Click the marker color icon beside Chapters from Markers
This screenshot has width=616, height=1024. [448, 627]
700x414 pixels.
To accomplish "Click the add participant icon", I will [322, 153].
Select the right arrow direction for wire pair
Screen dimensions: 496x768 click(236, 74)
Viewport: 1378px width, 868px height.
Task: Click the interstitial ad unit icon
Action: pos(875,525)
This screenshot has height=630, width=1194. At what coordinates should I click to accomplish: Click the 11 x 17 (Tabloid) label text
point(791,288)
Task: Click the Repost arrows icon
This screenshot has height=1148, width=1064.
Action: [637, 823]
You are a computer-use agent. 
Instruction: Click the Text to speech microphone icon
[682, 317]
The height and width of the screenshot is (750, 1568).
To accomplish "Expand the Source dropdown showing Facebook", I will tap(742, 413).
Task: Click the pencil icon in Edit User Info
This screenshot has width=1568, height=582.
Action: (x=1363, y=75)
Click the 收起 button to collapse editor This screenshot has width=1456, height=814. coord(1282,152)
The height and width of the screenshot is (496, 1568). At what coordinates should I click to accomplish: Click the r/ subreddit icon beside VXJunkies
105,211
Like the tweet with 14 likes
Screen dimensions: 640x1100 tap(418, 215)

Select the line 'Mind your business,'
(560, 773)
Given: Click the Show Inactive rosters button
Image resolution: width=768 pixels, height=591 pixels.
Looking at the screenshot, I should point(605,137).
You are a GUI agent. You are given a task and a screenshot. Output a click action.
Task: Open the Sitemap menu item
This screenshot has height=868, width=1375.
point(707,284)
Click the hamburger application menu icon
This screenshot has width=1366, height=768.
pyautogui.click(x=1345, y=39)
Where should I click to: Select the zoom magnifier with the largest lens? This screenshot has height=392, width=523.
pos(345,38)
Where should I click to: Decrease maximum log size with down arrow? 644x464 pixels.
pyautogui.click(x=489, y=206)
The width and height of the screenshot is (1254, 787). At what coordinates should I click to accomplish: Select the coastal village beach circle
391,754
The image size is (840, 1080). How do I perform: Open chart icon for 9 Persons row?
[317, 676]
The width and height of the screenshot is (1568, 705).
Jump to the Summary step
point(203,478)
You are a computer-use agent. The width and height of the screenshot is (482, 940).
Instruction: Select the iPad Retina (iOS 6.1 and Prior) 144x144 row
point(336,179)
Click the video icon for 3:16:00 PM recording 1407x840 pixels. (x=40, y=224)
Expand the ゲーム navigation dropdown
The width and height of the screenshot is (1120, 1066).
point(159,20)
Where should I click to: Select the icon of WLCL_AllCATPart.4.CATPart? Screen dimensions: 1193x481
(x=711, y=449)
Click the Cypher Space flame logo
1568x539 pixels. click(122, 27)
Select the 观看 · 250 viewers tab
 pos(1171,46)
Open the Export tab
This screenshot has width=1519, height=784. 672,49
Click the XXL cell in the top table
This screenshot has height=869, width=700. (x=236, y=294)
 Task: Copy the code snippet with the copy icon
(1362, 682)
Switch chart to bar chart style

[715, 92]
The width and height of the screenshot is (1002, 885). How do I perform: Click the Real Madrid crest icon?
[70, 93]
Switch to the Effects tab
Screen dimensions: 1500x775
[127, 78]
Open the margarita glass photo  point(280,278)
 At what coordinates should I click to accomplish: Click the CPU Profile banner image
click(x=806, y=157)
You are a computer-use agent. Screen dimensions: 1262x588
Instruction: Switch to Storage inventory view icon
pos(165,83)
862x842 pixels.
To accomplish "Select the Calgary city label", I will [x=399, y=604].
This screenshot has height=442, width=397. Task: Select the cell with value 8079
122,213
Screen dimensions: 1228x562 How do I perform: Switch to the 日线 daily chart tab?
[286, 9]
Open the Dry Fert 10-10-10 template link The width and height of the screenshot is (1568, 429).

______________________________

▶ **Instructions to follow**
Could you find every line in the records above that contains the word "Expand" and copy it?

▶ **Answer box**
To accomplish "Expand the Source dropdown showing Facebook", I will tap(742, 413).
Expand the ゲーム navigation dropdown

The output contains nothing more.